[Job]: Please read the text on Lukács's epilogue: what did Lukács say was the underlying premise of the newly emerging form of irrationalism?

[Text to read]:
[BEGIN]
Why did Jameson and so many others consider the epilogue to The Destruction of Reason beyond rehabilitation? Writing during the Korean War, Lukács condemned the U.S. imperium as embodying the continuity of monopoly capitalism after the Second World War, in ways that represented a less-than-complete break with the irrationalist system (Adolf Hitler’s Germany was also a product of monopoly capitalism). In his epilogue, Lukács singled out for attack James Burnham (a leading U.S. Cold War intellectual who sought to legitimate monopoly capitalism as a new form of managerial capitalism), Walter Lippmann (one of the key founders of neoliberalism) and Karl Jaspers (a virulent critic of Marx and Freud), along with the then-ongoing rehabilitation of Heidegger and Carl Schmitt (both leading irrationalist thinkers who were among the chief intellectual supporters of Hitler). The underlying premise behind this newly emerging form of irrationalism, Lukács contended, was ‘the impossibility of exit’ from the system (see his discussion of Jaspers). All of the horrors of the new capitalist hegemony under the U.S. were thus justified in this new irrationalism by the notion of the end of history. Irrationalism had not been entirely defeated, Lukács argued, but was being resurrected on these grounds, in which the door to the future was now said to be closed. Today, not even the most ‘hardened opponent’ of Lukács on the Left could deny that he was largely correct. His characterisation of the U.S. in his epilogue was not unlike that of W.E.B. Du Bois at the same time, who decried in no uncertain terms the imperialism, racism, class domination and irrationalism of capitalism.

The frustration being expressed by sections of today’s Left, when confronted with the notion that Lukács’s critique of the destruction of reason is directly applicable to contemporary left philosophy, is almost identical to Jameson’s reaction in the 1970s to Lukács’s epilogue, and with essentially the same causes. Jameson was clearly reacting to the sharpness of Lukács’s criticisms of Heidegger, Schmitt, Jaspers and Lippmann and the harshness of his description of the U.S. imperium. And, given that Jameson was mostly aghast at Lukács’s charges laid at the foot of Heidegger, it clearly struck a chord even then. Today, the substance of Lukács’s critique of Heidegger seems almost mild compared to what the Western Left has been forced to admit in the face of the evidence. Indeed, Lukács’s entire critique in The Destruction of Reason, including the epilogue, has, as Mészáros said, stood ‘the test of time’, only gaining strength in the seventy years since it was written.
[END]
[Material provided]:
[BEGIN]
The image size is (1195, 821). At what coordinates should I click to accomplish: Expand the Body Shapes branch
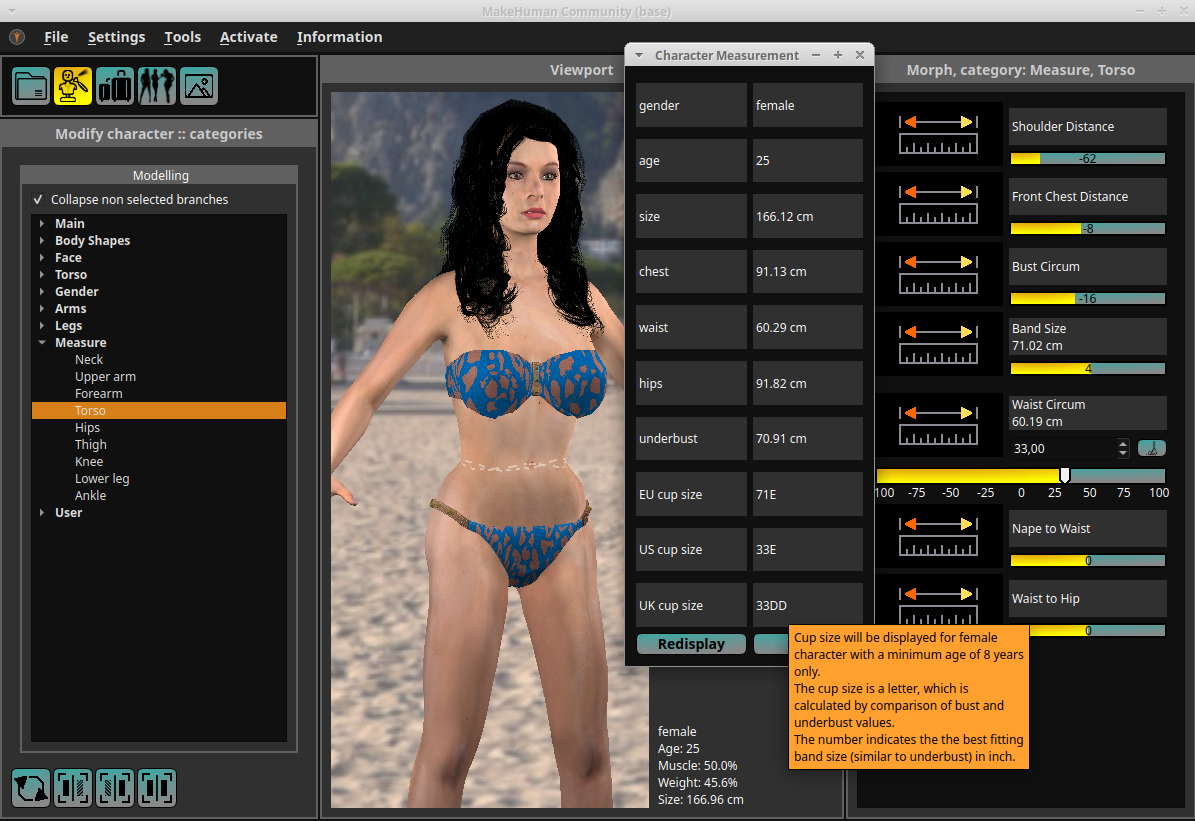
[END]
[Response to this task]: The impossibility of exit from the system.